También en Galicia se están haciendo magníficos ribeiros. De adolescente, descubrí el ribeiro maridado con pipas de girasol en esos cuencos blancos porcelánicos. Era en una tasca llamada ‘O nabo de Lugo’, en la calle más pequeña del barrio de Salamanca, esa que le dejaron de propina al General Mola. Un amigo era muy afecto al sitio ese pero me vacuné de Ribeiro por diez años. Sin salir del mismo barrio, este año, el muy abusivo sumiller del Goizeko Wellington aprovechó mi indefensión –no podía discutirle nada- para venderme un Emilio Rojo: una maravilla a precio de maravilla. Cuentan que Emilio Rojo es una especie de profeta barbudo y medio loco, que pasea entre las viñas con un tam-tam, llamando un día al sol, otro a la lluvia. Pese a esto, su vino recupera variedades hasta ahora ancilares como la treixadura o la loureiro, para hacer un vino que es una sorpresa del género no desagradable. Viña Meín, fiable siempre, es una versión más asequible.

Tierra adentro de la Galicia mágica y carnavalesca, llegamos a las laderas del Godello: la Ribeira Sacra y Valdeorras, entre recónditas ermitas y ruidosas factorías de pizarra regidas por narcotraficantes. La godello es una variedad difícil, misteriosa, elegante y compleja, con esa última cortesía de no ser efectista. No esperemos aquí un goloseo fácil sino sobriedad mineral en la expresión y un rastro sutil de manzanos en la niebla. Esto no es un gewurztraminer de Viñas del Vero, no es el blanco ideal para engatusar a alguien en una cena. El godello es siempre contenido y profundo. Guillermo Prada, que no es un profeta sino un joven dinámico, va y viene de las cepas con su Audi TT y sus tijeras de podar. Tiene las más viejas que se conservan de godello y de ahí surge el muy impar Pezas da Portela, sólo superado por la concentración sinfónica –la verdad es sinfónica- del Pedrouzos, elegantemente embotellado en mágnum y seguramente el mejor vino blanco español elaborado desde que los greñudos celtas acamparan por aquí. Más baratos y famosos son Valdesil y Montenovo. Todo esto quiere decir que incluso en este cuero puesto al sol que es España hay lugar para blancos con personalidad y prestancia. Para otro día queda hablar de los blancos catalanes y de los castellanos: esos Ruedas tan caballerosos que son ‘la gala de Medina, la flor de Olmedo’, como escribió Lope y cantó Bola de Nieve. Más allá, el amplio mundo nos espera: del Danubio al Rin y al Tajo aurífero que se suaviza en Tejo al entrar en Portugal.

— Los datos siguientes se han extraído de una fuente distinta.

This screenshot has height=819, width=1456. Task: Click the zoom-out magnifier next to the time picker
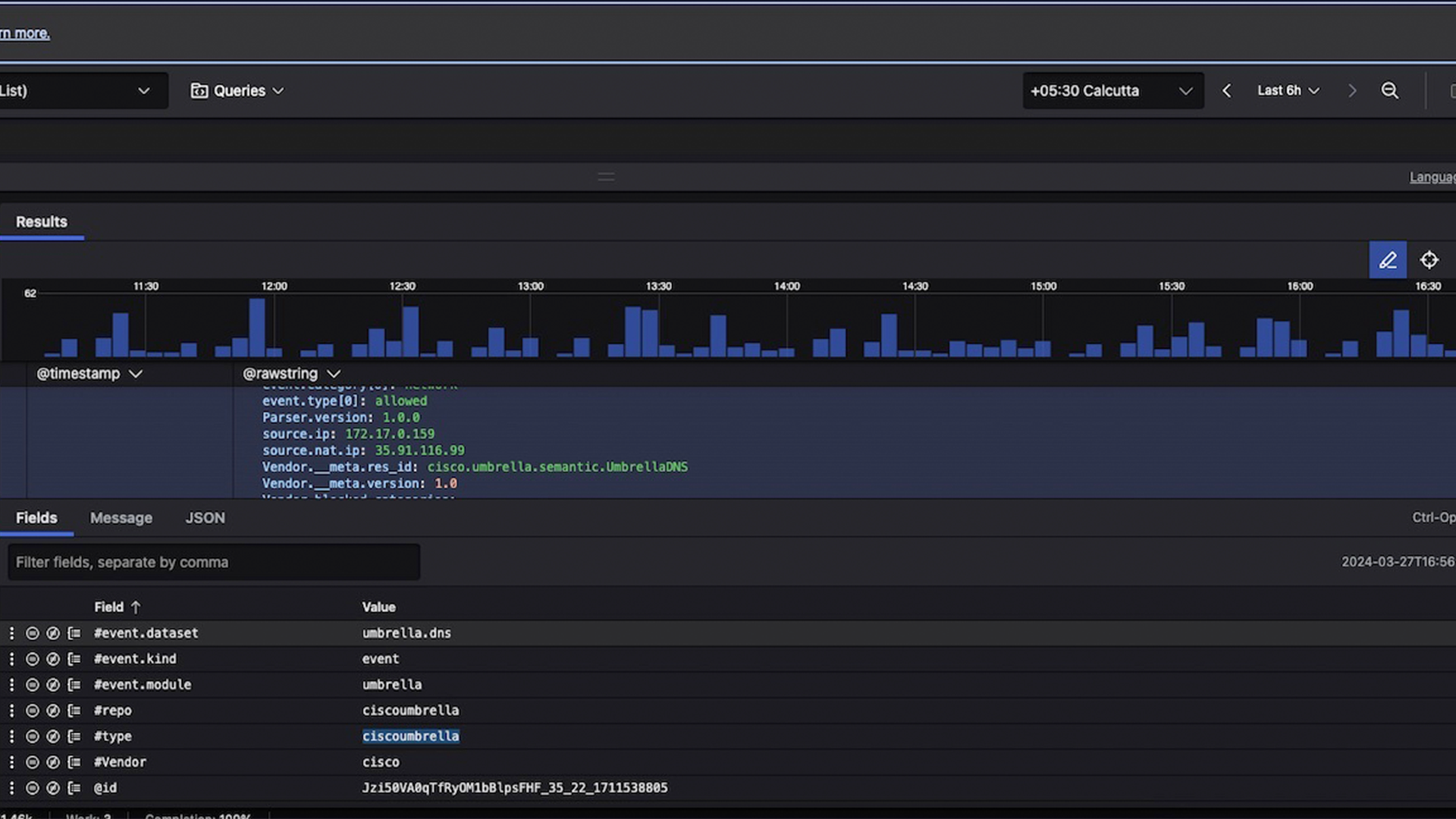[x=1390, y=90]
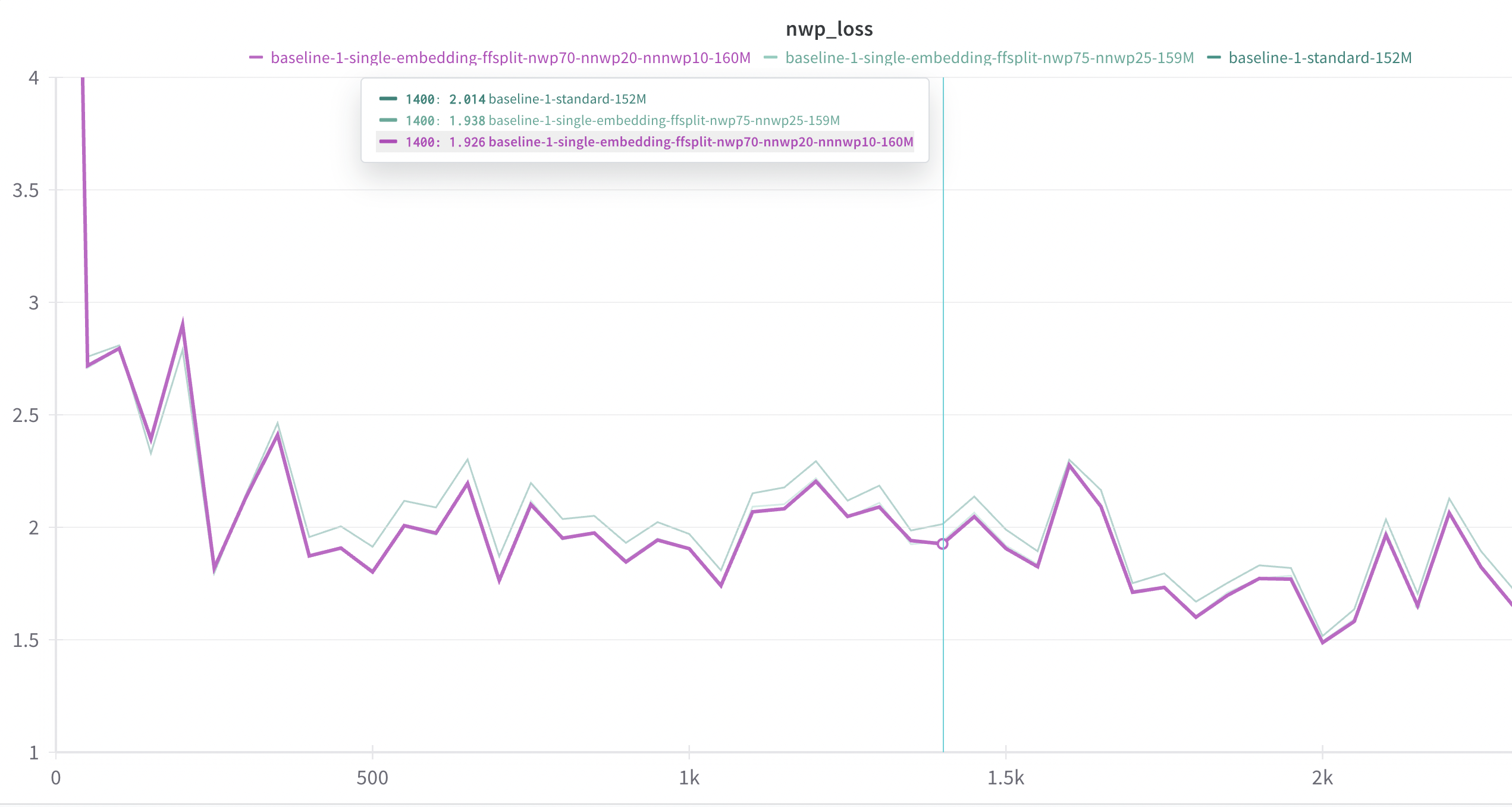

*Julien Green es un interesante escritor norteamericano en francés. Historia familiar compleja. Fue converso al catolicismo y homosexual no practicante, en todo caso menos rijoso y menos mentiroso y menos exhibicionista que Gide. Siempre le quedó un rasgo puritano, lo cual contribuyó a hacer de él un hombre elegante, fino y tímido. Es uno de los grandes diaristas del siglo XX aunque estos diarios todavía buscan un editor o antólogo en español. Por lo demás, es conocido por sus novelas de densísima paginación –a veces- y psicología –siempre-: Leviatán, Si j’étais vous, Varuna, etc. También son de reseñar su óptimo Panfleto contra los católicos de Francia y su Partir avant le jour, autobiográfico. Murió casi centenario y siempre cordial y misterioso. Me sorprendió mucho que bebiera champán Krug, que entonces y ahora es un champán de mucho precio y que requiere bastante frecuentación hasta que uno se convierte en un adepto: tengo la vaga noción de que Green era rico de casa y por eso pudo dedicarse a la literatura de la angustia y a la ingesta de champán. Paul Morand y Bernard Pivot también fueron notables kruguistas aunque Morand sea el escritor que resume lo mejor del siglo XX y Pivot un simpático francés con lo que se suele llamar inquietudes culturales.